As we discussed further how one might set up a solution to the threading problem, I was suddenly struck by a parallel to a problem my group had worked on several years earlier.  That problem had to do with gene prediction in a multi-species setting, where the exon-intron boundaries for genes were allowed to differ from one species to the next.  The approach we had settled on was to repeatedly sample the gene annotations for one species conditional on those for all of the others, using a probabilistic model called a phylogenetic hidden Markov model.  It turned out that this sampling problem could be elegantly solved by dynamic programming, using an algorithm for hidden Markov models known as the stochastic traceback algorithm.

Matt’s threading problem, it was evident, had the same essential structure, although it differed in many details.  Therefore, it ought to be possible to carry out the threading operation exactly, in time proportional to the sequence length, using the stochastic traceback algorithm.  Furthermore, it ought to be possible to structure this operation so that repeated applications would guarantee that we sampled from the true distribution of ARGs given the data and our model (i.e., so that we had a proper Gibbs sampler, in statistical jargon).  It was immediately clear to both of us that this was the right path forward.

As usual, there was a good deal of work in taking these ideas from white-board scratchings to a fully defined model and a working implementation.  Not least among these was the formidable task of generalizing the threading method to multiple sequences, which proved necessary for good MCMC convergence properties with more than a few sequences.  Matt was exceptionally diligent, resourceful, and creative in working through all of these steps, and eventually demonstrated that the method performs remarkably well, perhaps better than either of us anticipated.  Nevertheless, it was in that one exciting discussion about the threading operation that the project came into focus, making it clear that we had fundamentally new way of tackling this longstanding problem that was worth the additional months that would be needed to see it through to a full-fledged implementation.

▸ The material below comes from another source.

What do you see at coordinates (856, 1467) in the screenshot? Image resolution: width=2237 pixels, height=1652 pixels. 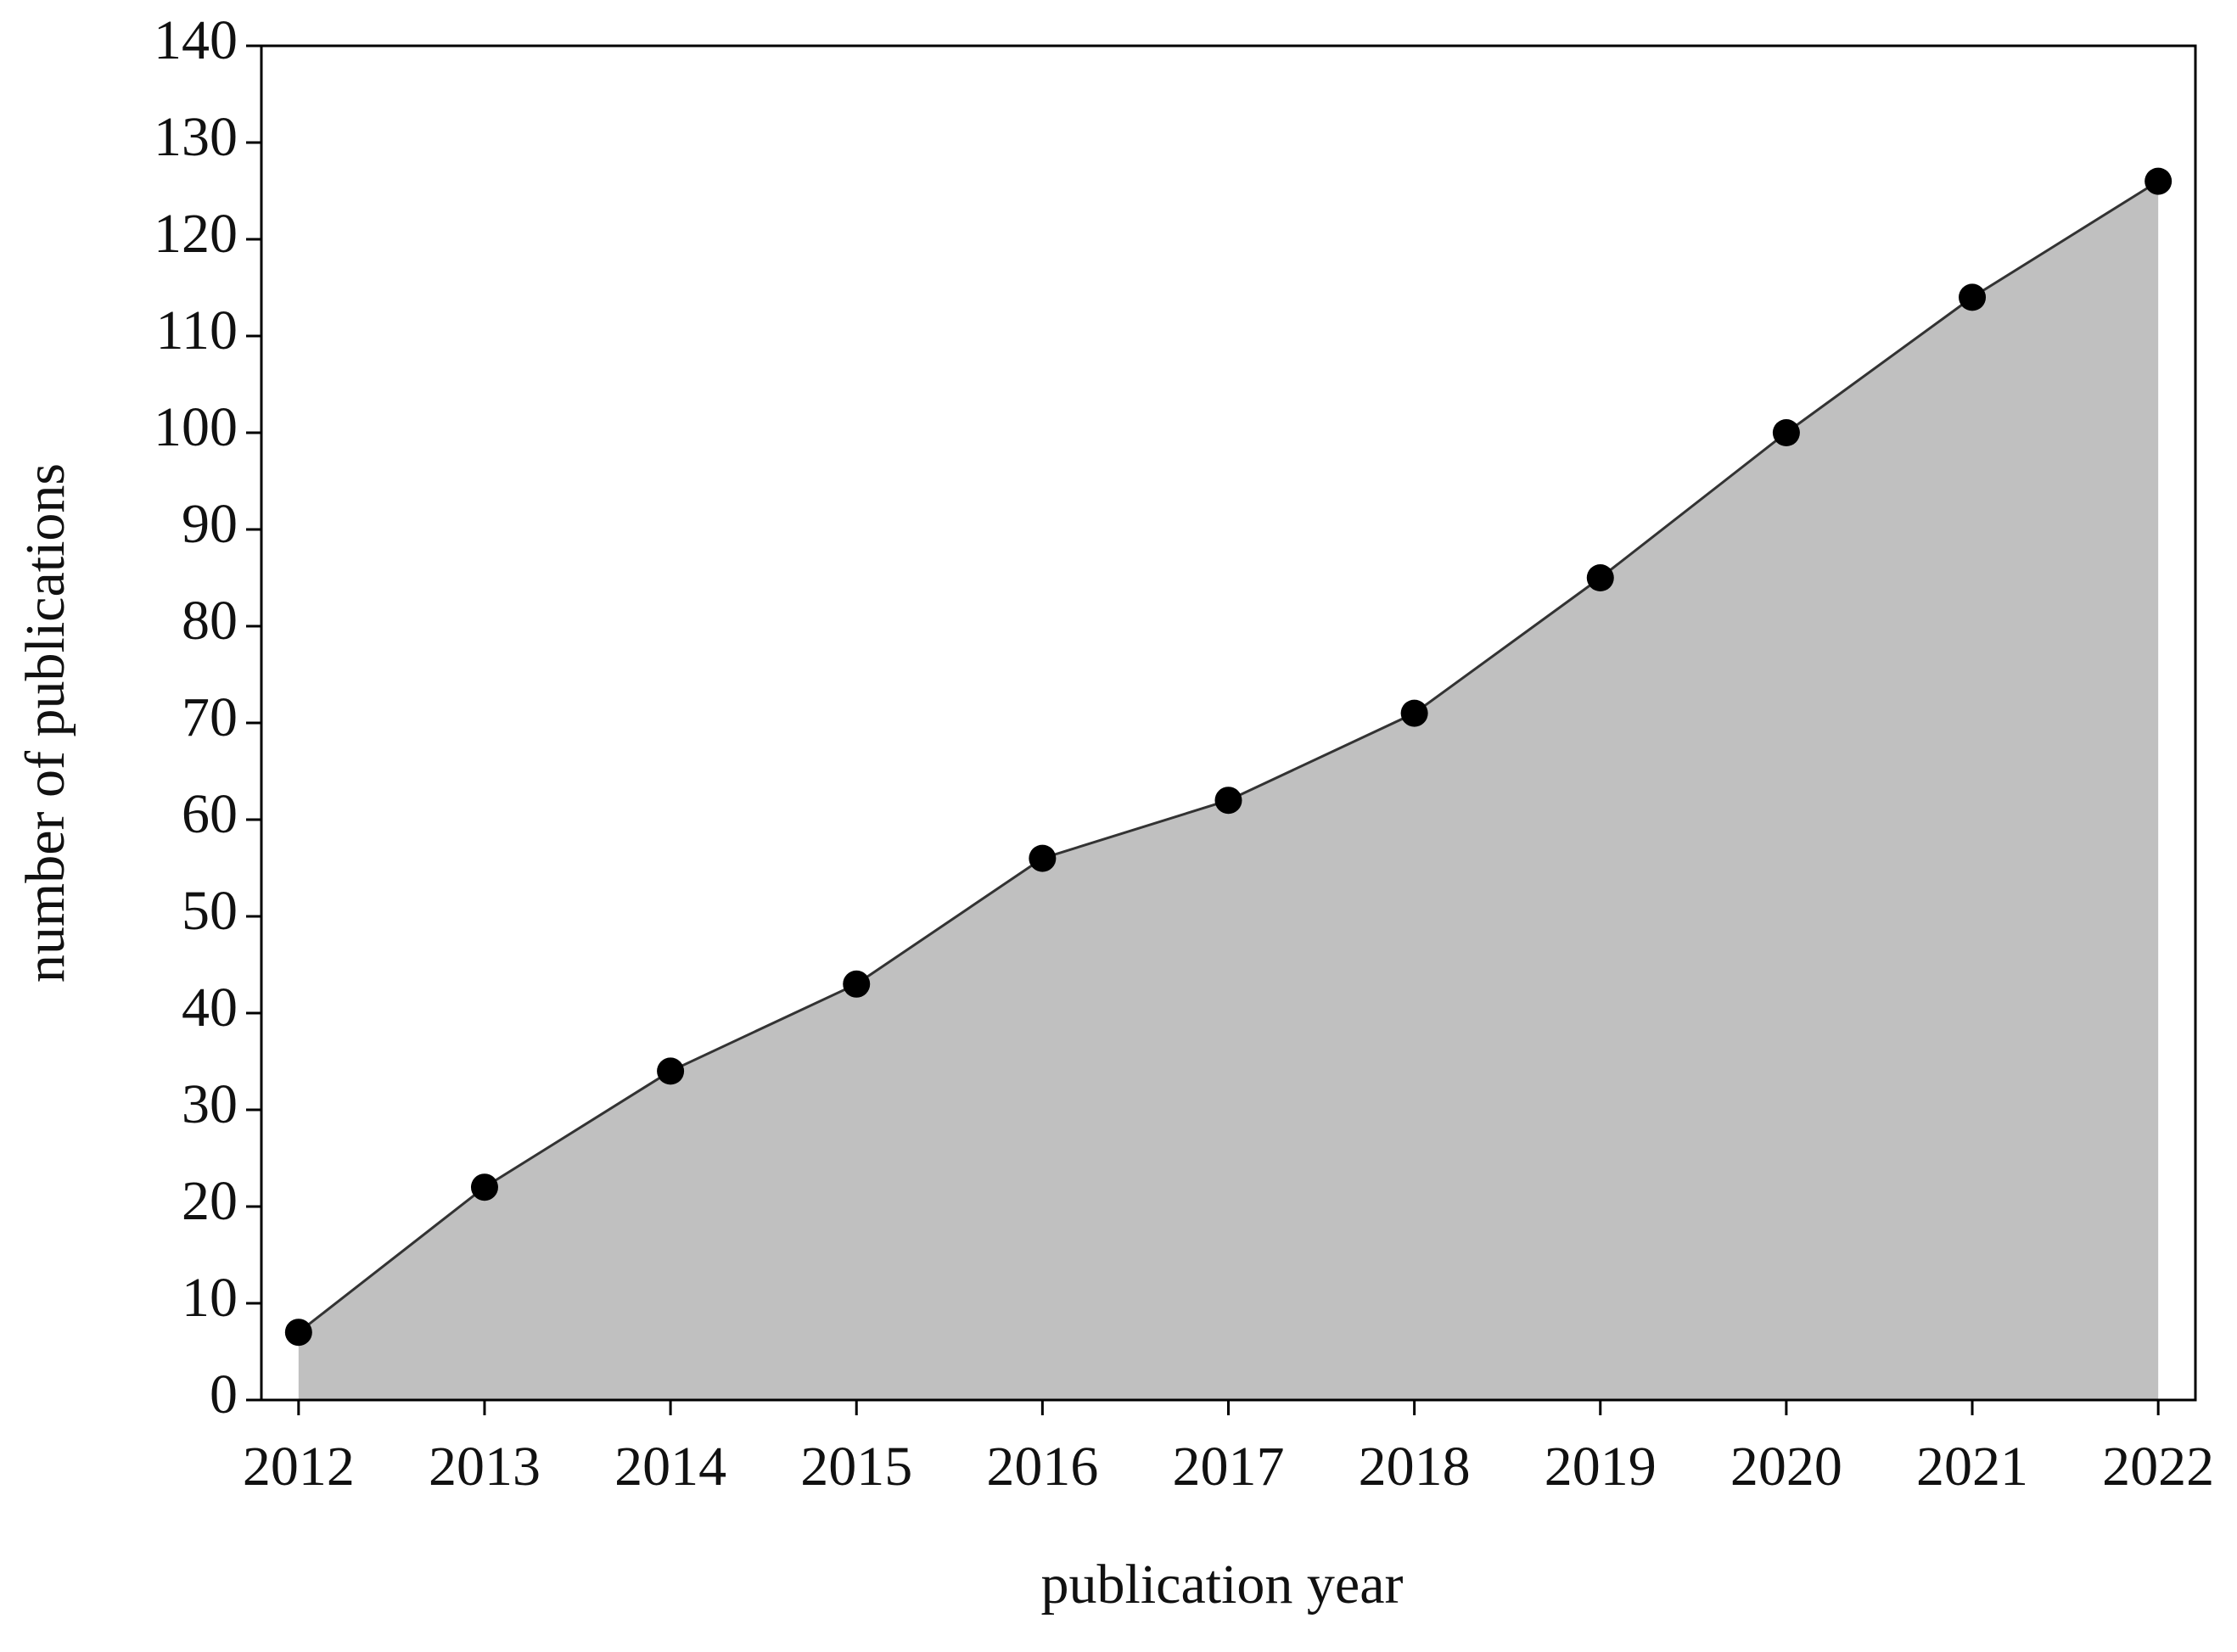 I see `x-tick-label: 2015` at bounding box center [856, 1467].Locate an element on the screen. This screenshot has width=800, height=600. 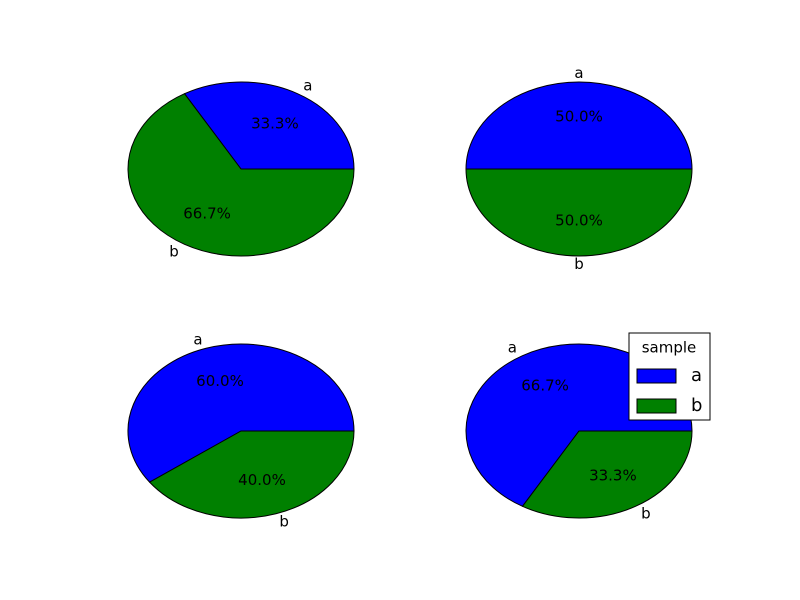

Most evolutionary biologists are familiar with the concept of “exaptation,” popularized by Stephen Jay Gould and Elizabeth Vrba.  Exaptation refers to the process by which evolution takes a phenotypic characteristic developed for one purpose, and co-opts it for use in another way.  Examples include the gas bladders used for buoyancy in some fish (derived from lungs) and the use of bird feathers for flight (thought to have evolved for temperature regulation).  The phenomenon, of course, is also common in the evolution of ideas.  To me, the threading idea was a perfect example of an algorithmic exaptation, the reuse of an idea developed for one problem in evolutionary sequence analysis and co-opted for use in another.  In this case, the threading operation proved considerably more powerful and useful for ARG inference than for gene prediction.

Concluding notes

In this post, I have tried to convey some of my excitement about genome-wide ARG inference, a topic that might strike the casual reader as dry and obscure.  Space does not allow for a discussion of all of the possible ways in which we are thinking of making use of Matt’s ARG sampling program (called ARGweaver), but our manuscript does include a fairly lengthy Discussion section, which lays out some of our ideas for future work.  Clearly there is much still to be done, but I am convinced that this is going to be an enormously powerful tool for population genomic analysis.

Finally, I should say that, while I have focused on our own efforts in this post, we are far from the only researchers actively working on this topic.  As described in our paper, there is a great deal of closely related recent work by Yun Song, Richard Durbin, Thomas Mailund, Asger Hobolth, Mikkel Schierup, and others.  In short, there is no shortage of opportunities for exaptation of ideas in this vibrant field.